I got these once every week pretty much. So, the keyboard lighting up allowed me to log in remotely, check the thing. Oh yeah, we've seen this before. Everybody stand down, go back to bed. And I wouldn't have the full white light effect and wake up and be staring at the ceiling for the rest of the night.
Justin Beals:Yeah, that's painful, but I mean, I certainly remember a lot of my computing experience where we had colo facilities or infrastructure or an application where it's like, uh, yeah, you woke up in the middle of the night to keep the hamsters running.
Yeah. I also just find it intriguing that CSC was building cloud computing resources so early on. It is fairly visionary, but you have a tendency to over-scope the product. You know, there's, there's a model. Yeah.
Craig Taylor: Well, there was no idea that said, Oh, this is enough. How much security is enough? Well, everything was first generation first, you know, brand new.
And so we applied, you know, I was a CISSP in 2001. So, as I started into this journey, I had secured that I studied the best practices and encryption, you know, encryption of data at rest. You had a, there was not a lot of tools out there that gave you that. And then, you know, My original argument with one of the IT folks was Triple Des doesn't, is not enough.
We need to get to this new thing called AES. And you know, if the government's okay with Triple Des and we're okay with it, but they're not, they're changing it. Okay. So, you know, that was part of the backups and the data at rest and all of those good things.

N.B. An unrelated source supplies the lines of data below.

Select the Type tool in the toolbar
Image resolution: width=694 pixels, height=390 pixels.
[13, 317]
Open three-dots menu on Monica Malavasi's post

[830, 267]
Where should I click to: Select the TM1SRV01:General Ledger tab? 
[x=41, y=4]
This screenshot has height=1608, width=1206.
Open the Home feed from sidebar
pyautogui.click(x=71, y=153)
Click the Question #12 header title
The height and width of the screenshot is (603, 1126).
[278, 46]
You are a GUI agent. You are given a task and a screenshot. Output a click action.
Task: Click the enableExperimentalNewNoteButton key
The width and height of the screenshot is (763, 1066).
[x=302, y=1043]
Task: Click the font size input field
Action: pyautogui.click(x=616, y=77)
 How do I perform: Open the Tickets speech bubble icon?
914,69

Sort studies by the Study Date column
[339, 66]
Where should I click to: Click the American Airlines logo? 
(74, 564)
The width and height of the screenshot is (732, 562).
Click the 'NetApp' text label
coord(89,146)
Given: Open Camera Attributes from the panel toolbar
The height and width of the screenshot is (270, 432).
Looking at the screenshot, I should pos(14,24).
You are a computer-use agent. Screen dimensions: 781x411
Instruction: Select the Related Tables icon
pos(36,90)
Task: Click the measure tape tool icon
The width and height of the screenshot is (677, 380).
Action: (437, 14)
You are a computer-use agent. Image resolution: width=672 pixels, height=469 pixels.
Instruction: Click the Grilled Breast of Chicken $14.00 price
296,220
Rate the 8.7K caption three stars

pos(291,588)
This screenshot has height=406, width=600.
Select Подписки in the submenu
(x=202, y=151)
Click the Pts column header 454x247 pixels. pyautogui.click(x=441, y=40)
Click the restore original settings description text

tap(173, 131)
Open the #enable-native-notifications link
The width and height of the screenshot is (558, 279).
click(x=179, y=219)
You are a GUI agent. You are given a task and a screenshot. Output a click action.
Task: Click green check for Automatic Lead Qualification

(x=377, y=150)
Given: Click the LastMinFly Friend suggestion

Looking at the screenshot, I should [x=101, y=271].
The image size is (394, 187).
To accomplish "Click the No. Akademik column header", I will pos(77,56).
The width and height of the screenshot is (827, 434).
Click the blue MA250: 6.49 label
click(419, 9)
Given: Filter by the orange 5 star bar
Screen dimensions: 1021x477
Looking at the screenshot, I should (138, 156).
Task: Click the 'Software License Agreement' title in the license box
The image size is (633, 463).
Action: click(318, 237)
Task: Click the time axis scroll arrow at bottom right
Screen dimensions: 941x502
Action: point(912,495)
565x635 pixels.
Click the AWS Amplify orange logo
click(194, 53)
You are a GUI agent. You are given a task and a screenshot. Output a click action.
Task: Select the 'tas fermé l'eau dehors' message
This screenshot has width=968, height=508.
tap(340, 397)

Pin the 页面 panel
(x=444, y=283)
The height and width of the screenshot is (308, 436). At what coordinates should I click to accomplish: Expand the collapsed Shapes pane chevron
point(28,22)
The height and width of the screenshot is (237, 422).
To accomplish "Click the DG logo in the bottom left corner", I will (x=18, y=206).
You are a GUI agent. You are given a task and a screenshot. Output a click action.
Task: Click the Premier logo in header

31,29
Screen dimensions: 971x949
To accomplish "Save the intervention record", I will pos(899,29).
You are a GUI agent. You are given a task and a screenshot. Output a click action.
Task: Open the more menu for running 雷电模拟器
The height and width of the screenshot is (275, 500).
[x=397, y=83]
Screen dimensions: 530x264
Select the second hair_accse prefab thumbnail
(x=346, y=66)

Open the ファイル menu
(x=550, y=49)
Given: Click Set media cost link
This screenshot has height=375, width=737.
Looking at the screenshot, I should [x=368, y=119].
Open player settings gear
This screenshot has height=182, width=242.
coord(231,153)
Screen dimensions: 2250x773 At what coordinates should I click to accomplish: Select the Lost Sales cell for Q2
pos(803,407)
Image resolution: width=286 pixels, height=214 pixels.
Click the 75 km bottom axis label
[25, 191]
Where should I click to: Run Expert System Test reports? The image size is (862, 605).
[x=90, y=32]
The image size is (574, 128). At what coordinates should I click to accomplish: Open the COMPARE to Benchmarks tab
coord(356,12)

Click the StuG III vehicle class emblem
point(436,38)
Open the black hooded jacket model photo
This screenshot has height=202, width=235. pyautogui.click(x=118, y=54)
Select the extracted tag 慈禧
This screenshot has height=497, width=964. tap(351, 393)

Justin Beals: Yeah, you've been a VCiso. So, providing advisement around security for many years, a deep expert, you formed some communities around it.
We partnered with a number of them and our work at Strike Graph. And I certainly met some over the years and, and, you know, Very smart folks. But I'm always curious. I'm curious your opinion. You know, really, if I were a buyer, why would I hire a VCiso? So what should I look for them to help support me and my company?
What's the best way to be a smart buyer of VCiso’s services?
Craig Taylor: Well, let's first sort of justify the existence briefly. We all use a doctor. We don't hire a doctor full time, not in a company, very rarely in a company. Same for a lawyer, same for an electrician, a plumber. Why did we, for 20 years, think we had to hire a full-time security person?
It was a disservice to the companies doing it because that security person became an island, and they only talked to their own IT team. And, you know, maybe they go to a few conferences to learn some best practices, read a few books, listen to podcasts like this one, but their exposure to the best way to do things and the challenges that they faced was quite limited. They were lone wolves. So to my way of thinking, a virtual CISO is the best of all worlds. You get to leverage someone who has experience and vision into 10 other companies potentially, and what's working for them, what's not working for them. If they're smart, they join peer communities.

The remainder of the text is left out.